» AUFGABENSTELLUNG
#1 Gib aus dem Text über den Wandel des Landbesitzes den Abschnitt wörtlich wieder, beginnend bei „Dazu kommt noch, dass“ und endend bei „ganz verdrängt werden.“.
#2 Schreibe den Text über den Wandel des Landbesitzes und den Niedergang des alten Herrenstandes im Anschluss an seinen letzten Satz weiter.

» AUSGEWÄHLTE TEXTSTELLE
....................
Dazu kommt noch, dass mit der Zeit der Besitzstand sich völlig verändert. Das Land, einstens Gemeinbesitz, dann zwi­schen Herren und Unterjochten verteilt, zersplittert sich immer mehr, ballt sich aber auch in einigen Händen wieder zusammen, die Landlose wechseln immer willkürlicher ihre Besitzer, ohne Rücksicht auf die Zukunft des Herrenstandes. Aber eben dieser Herrenstand ist eigentlich nicht mehr vor­han­den Mit dem Gewerbe sind zahllose Angehörige der Nie­der­ras­se emporgekommen, haben sich durch die Macht ihres Reich­tums wie Gleich und Gleich neben die alten Herren gestellt, ja es ist nur eine Frage der Zeit, bis diese ganz verdrängt werden.
....................
» BEREITGESTELLTES MATERIAL
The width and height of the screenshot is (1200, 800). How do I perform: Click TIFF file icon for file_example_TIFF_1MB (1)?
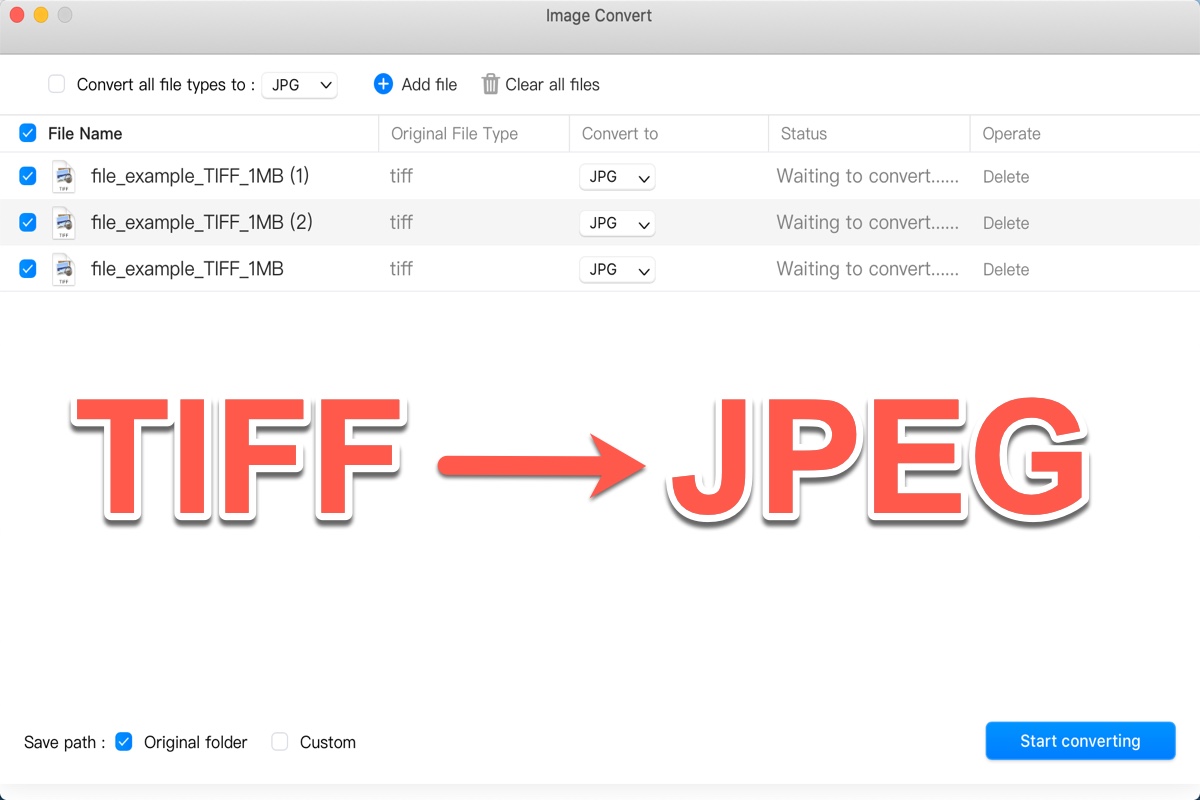(x=64, y=176)
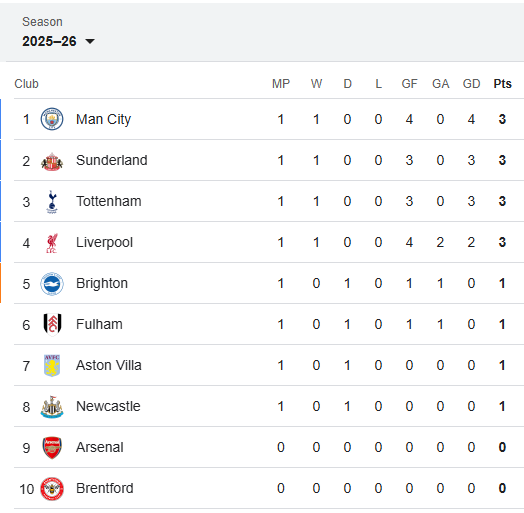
....................
» ERWARTETE ANTWORTEN
#1
Dazu kommt noch, dass mit der Zeit der Besitzstand sich völlig verändert. Das Land, einstens Gemeinbesitz, dann zwi­schen Herren und Unterjochten verteilt, zersplittert sich immer mehr, ballt sich aber auch in einigen Händen wieder zusammen, die Landlose wechseln immer willkürlicher ihre Besitzer, ohne Rücksicht auf die Zukunft des Herrenstandes. Aber eben dieser Herrenstand ist eigentlich nicht mehr vor­han­den Mit dem Gewerbe sind zahllose Angehörige der Nie­der­ras­se emporgekommen, haben sich durch die Macht ihres Reich­tums wie Gleich und Gleich neben die alten Herren gestellt, ja es ist nur eine Frage der Zeit, bis diese ganz verdrängt werden.

#2
Mit dieser Bereicherung und Zersetzung des Gemeinlebens muss auch die Rechtsbildung gleichen Schritt halten. Lykurgos verbot den Spartanern geschriebene Gesetze zu haben: denn die Gesetze, die Grundsätze der Rasseerhaltung, sollten im Herzen und Blute jedes einzelnen lebendig sein. Aber das ward ein Unding, sobald der Staat nach aussen anwuchs und nach innen sich zersplitterte. Wo das lebendige Gemeingefühl ver­siegt und versiegen muss, da waren feste, äussere, ge­schrie­be­ne Gesetze vonnöten. Und der Bestand an Gesetzen wuchs und wuchs und muss wachsen, je reicher und umfassender das äussere Leben wird, bei gleichzeitiger Abnahme der inneren Einheitlichkeit.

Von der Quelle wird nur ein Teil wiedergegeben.